→ **WHAT THE TASK ASKS**
List every regular-expression pattern that is passed to preg_replace in the forum thread below about stripping single-line comments from code.

→ **PROVIDED TEXT**
## Begin
Reputation: 355
I want to remove all single line comments (eg //comments
) from my code using regular expression.
By now I'm using: preg_replace('/\/\/(.*)/','',$html);
but it also removes strings like http://example.com
.
Upvotes: 4
Views: 8791
Reputation: 14135
preg_replace('/.*?:?(\/\/.*)/','',$html);
You could try something like this, but I'm sure you can safe use regular expressions to account for all possible edge cases.
However as mentioned above using a tokenizer is a better and more reliable method of doing this. In fact there is an example of how to remove comments from a PHP file in the comments on php.net man pages, see here. This could server as a good start point, but I recommended testing this for yourself. Code in the comments on php.net man pages can often be a bit dodgy.
Upvotes: 1
Reputation: 63
function stripPhpComments($code)
{
$tokens = token_get_all($code);
$strippedCode = '';
while($token = array_shift($tokens)) {
if((is_array($token) && token_name($token[0]) !== 'T_COMMENT')
|| !is_array($token))
{
$strippedCode .= is_array($token) ? $token[1] : $token;
}
}
return $strippedCode;
}
Upvotes: 0
Reputation: 5715
If you don't get any other alternative, might I suggest. Although performance wise it's not the best approach.
$lines = explode("\n", $source);
$lines = array_map(
function($line) {
return preg_replace("@\s*//.*$@", '', $line);
},
$lines
);
$source = implode("\n", $lines);
Upvotes: 1
Reputation: 61
If you want to minify your PHP code, why not use php_strip_whitespace( )?
Upvotes: 0
Reputation: 145482
You cannot do this reliably. There is no guarantee that //
at any position in a file indicates a comment in PHP context. It might very well be contained in a string for example.
It's only possible to approach this with a few concessions. For example if it is sufficient if it catches // comments
on a single line, then this would be an option with less false positives:
$source = preg_replace('#^\s*//.+$#m', "", $source);
The real solution would be utilize a language parser, but that's obviously overkill. So try with adding some heuristics to avoid removing wrong occourences.
Upvotes: 3
Reputation: 546045
Perhaps a better method would be to use the PHP engine itself, perhaps by using token_get_all()
. That function will tokenise a PHP script, so you can view it exactly as PHP views it, and hence remove or replace comments.
Doing this with a regex alone would be at best a nightmare, and most likely not possible at all.
Upvotes: 8
## End
→ **EXCERPTED DATA**
## Begin
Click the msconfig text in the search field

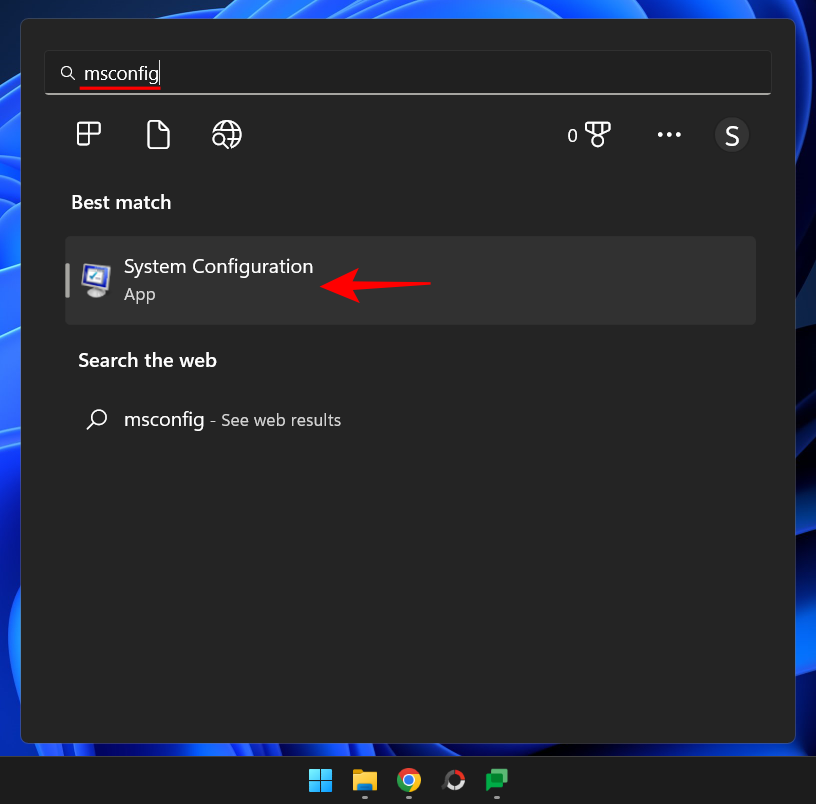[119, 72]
## End
## Begin
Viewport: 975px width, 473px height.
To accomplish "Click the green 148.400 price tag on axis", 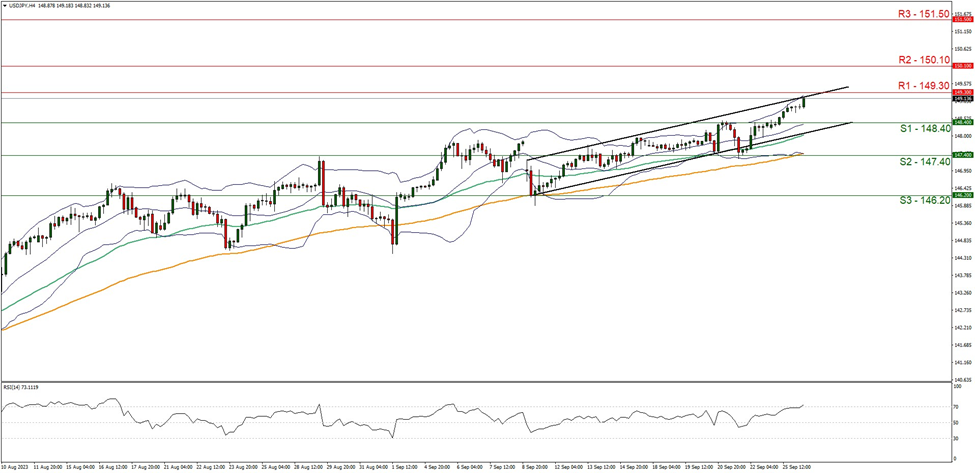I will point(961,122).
## End
## Begin
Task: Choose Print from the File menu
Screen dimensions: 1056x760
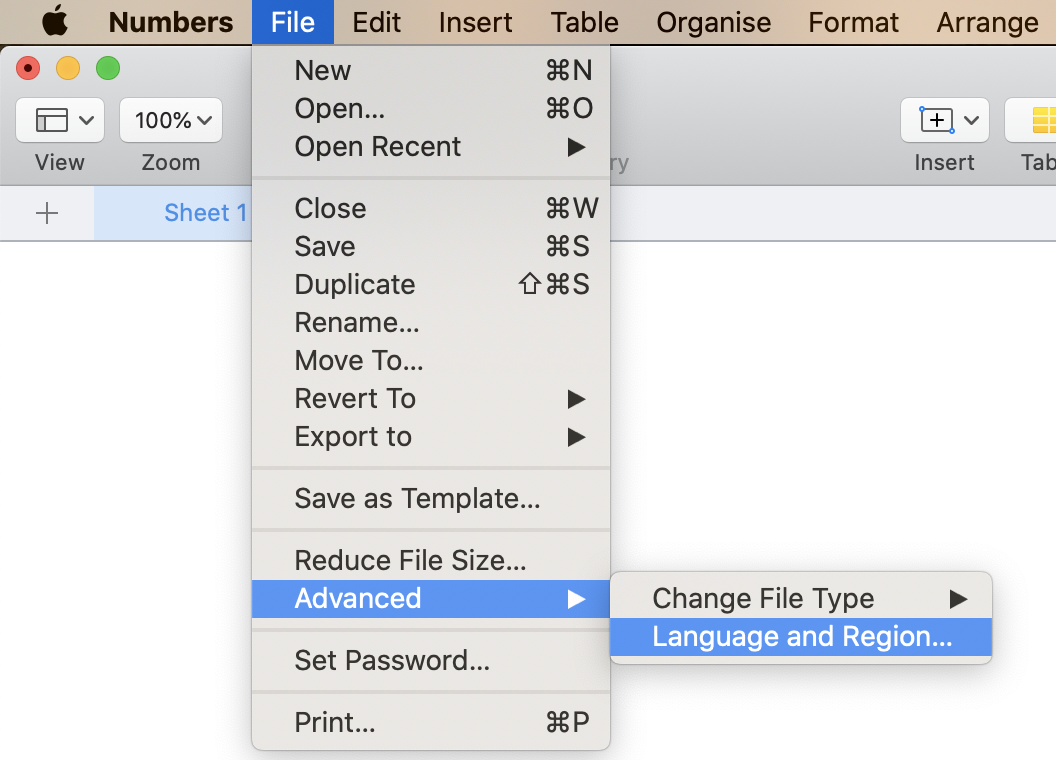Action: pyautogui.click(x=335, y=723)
## End
→ **FINISHED ANSWER**
- /\/\/(.*)/
- /.*?:?(\/\/.*)/
- @\s*//.*$@
- #^\s*//.+$#m